Abstract

A feather-degrading bacterium Pseudomonas aeruginosa C11 was isolated from feather dumping soil with quick plate screening technology and identified based on morphological and biochemical characterization and analysis of 16S rDNA sequences. The keratinolytic protease from P. aeruginosa C11 was purified 17.4-fold through ammonium sulphate precipitation, a sephadex G-75 gel filtration column and a DEAE sepharose fast-flow column. The purified keratinolytic protease could deeply degrade raw feathers within 24 h at 37°C. The relative molecular mass of the protease was estimated to be 33 kDa by SDS–PAGE. The protease was stable in pH range 5 to 10 and at temperature below 50°C with optimum pH of 7.5 and optimum temperature of 60°C. Mn²⁺ stimulated the keratinolytic activity by 21% at 2 mM, while Co²⁺, Cu²⁺, Zn²⁺, Hg²⁺, Pb²⁺ and Fe²⁺inhibited the keratinolytic activity.
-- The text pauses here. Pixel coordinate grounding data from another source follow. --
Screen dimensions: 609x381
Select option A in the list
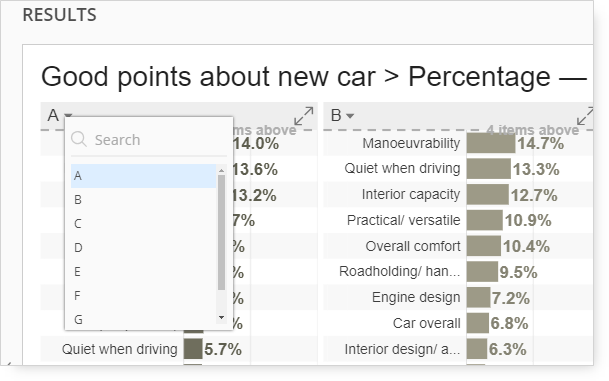point(143,176)
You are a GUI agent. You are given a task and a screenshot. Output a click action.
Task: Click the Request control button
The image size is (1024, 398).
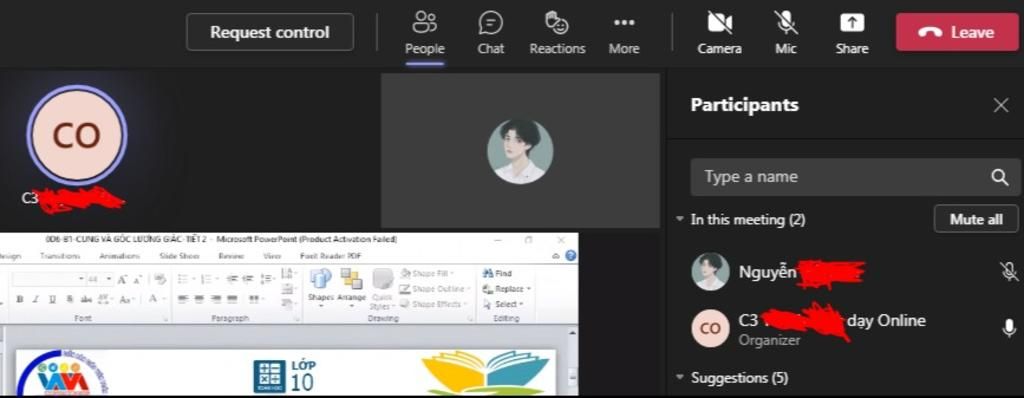click(x=270, y=32)
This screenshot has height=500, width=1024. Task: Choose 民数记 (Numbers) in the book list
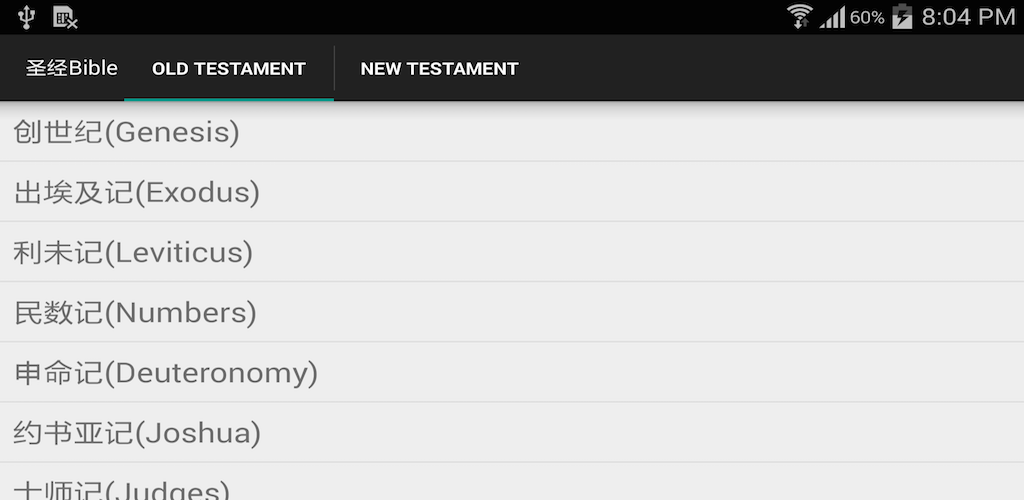pyautogui.click(x=135, y=312)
The keratinolytic activity was strongly inhibited by EDTA, but not by PMSF, which indicated the protease was a metalloprotease. The isolated protease was different from any reported keratinolytic metalloprotease and was worthy of further investigation.

Key words: feather-degrading bacterium, keratinolytic protease, enzymatic characterization, Pseudomonas aeruginosa.